最近は(このnoteに何か書いてアップすると)それについて書いていないのに、それにかんする注意書きが出てしまう。先週は古井由吉の短編小説「水」の思い出を書いたのに、お知らせコーナー(?)にその"用語"が一度出てきてしまい、結局、その注意書きがついてしまった。それについては書いてねぇっつーの!(なんて言っていてもしょうがないが)

何のことはない。その固有名詞を出すからだ。システムは文章を読んで注意書きをつけているのではない(文字通り「機械的に」つけている)。ということは、嫌なら、そのことばを書かなければいい。そのことば以外のことばにも反応するかもしれないね。たとえば、いま書いている「注意書き」はどうか(さすがにそれには反応しないか)。

たとえば今週末にやる予定の「オトナのための文章教室」(in 横浜)では、「音」が主役になるはずなのだが、「音」という字を一度も使っていないのに、音が聴こえてくるような文章を書くことはできるはずだ。むしろ「音」と書きすぎると、肝心の音が聴こえにくくなるということもないか… ということはまぁ考えられなくもない。(※参加予定の皆さまへ、そんなことは意識しないでいいので自由に書いてくださいネ)

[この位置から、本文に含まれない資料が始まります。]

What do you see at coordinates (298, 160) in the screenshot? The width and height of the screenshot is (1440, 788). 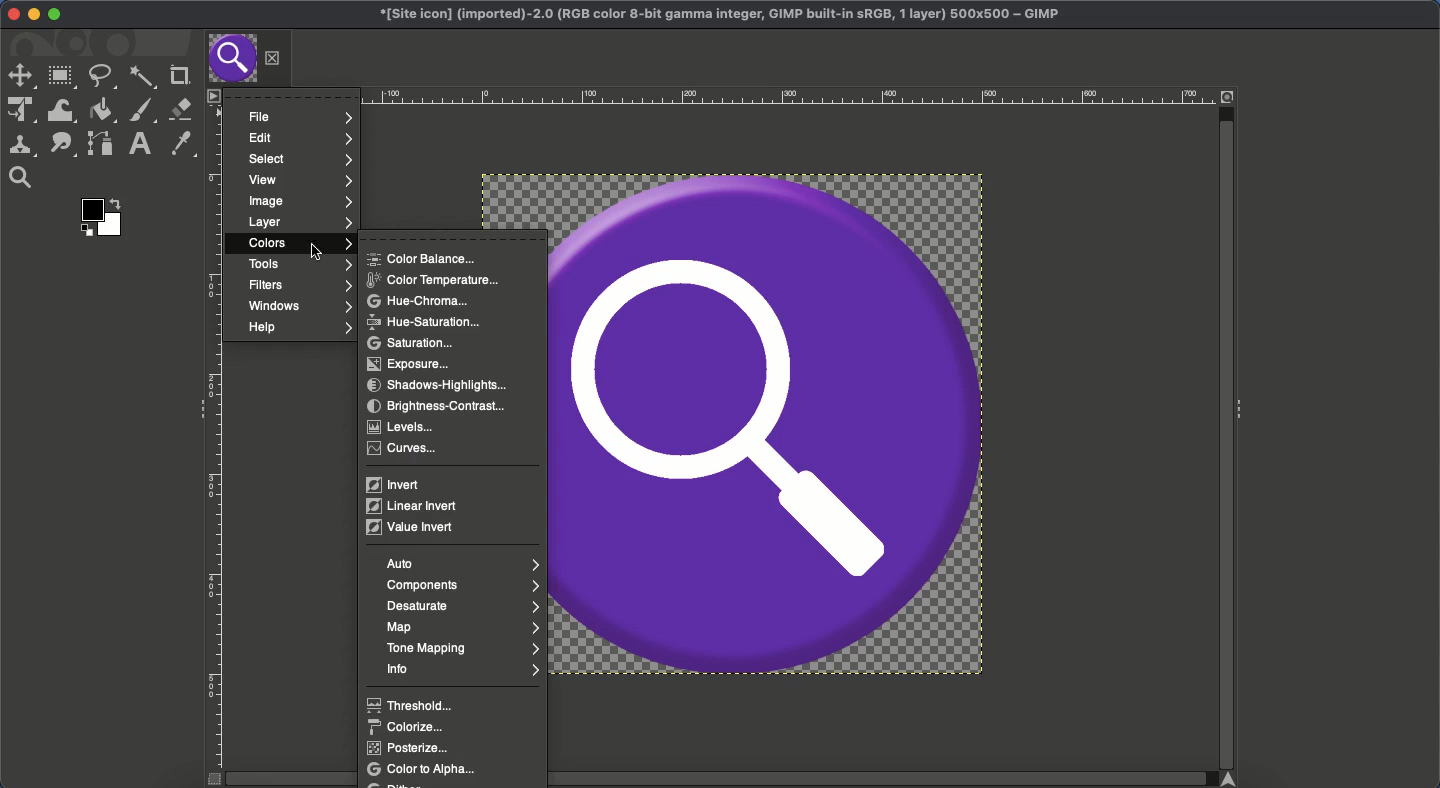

だからそれについて書くのでも、その名を書かなくてもそれを書くことはできる。いまは「それ」「それ」「それ」と書いているが、本当は「それ」とも言いたくないのだ。しかしそれではあまりにも不親切なので、というか、この状況では「それがそれでそうなって、それじゃなくて…」と書くのが何となく可笑しいのであえてそう書いている。

先週は月曜を道草の家で過ごして、火曜から再び道草支援の仕事に出たが、街にも、電車にも、人数が戻ってきているような印象があり、ハッとした。

なぜ? みんなどうしたの? と。だって、まだまだ、これからどうなるのかわからない、たいへんに不安な状況ではないか。なのに、どうして?

そうなると、あまり都心には向かいたくなくなるもので──我々はどこへ行ってもいいという任務で動いているのだから(大げさな言い方ね)──先週は拠点である大田区周辺をメインに動いた。

それにしても、今回の問題は社会全体でどうするか? という問題なのだから、決めて、すぐにでも動かなければならない。のにもかかわらず、日本人というのは主体性がないというのか、鈍感力が高すぎるというのか、何なんでしょうね? また、為政者がバカ(あるいは悪人)なのも、国民がバカ(あるいは悪人)だからなのではないか。ということは自分もそうだということか…

それがひろがって大変な事態になっている国を見ていると、それにかかった(ことが判明した)人の数はある時を境にグッと持ち上がっている。日本でこれからそれが起こらないという保障はどこにもなく、たいへん不安です。

昨日、毎週のように山下達郎さんのラジオ「サンデー・ソングブック」を聴いていたら、京都大学の山中教授が個人的に作成しているウェブサイトが信用できる、という話を達郎さんがしていた。さっそく見るようにしている。今回のことは、何が正しくて、何が間違いで、何がよくわかってないのか、ということが流れてくる情報の中で混沌としているという問題もあるのだが、このウェブサイトではそのへんもわかりやすく整理されている。これをお読みになった方も、ご存知なければぜひご覧になってみてください。リンクを貼ります。──と思いましたが、貼ってしまうとそれの名前が出てきてしまう。「リンクを貼ります」と書いた「リンク」の字にリンクを貼ります(ややこしい)。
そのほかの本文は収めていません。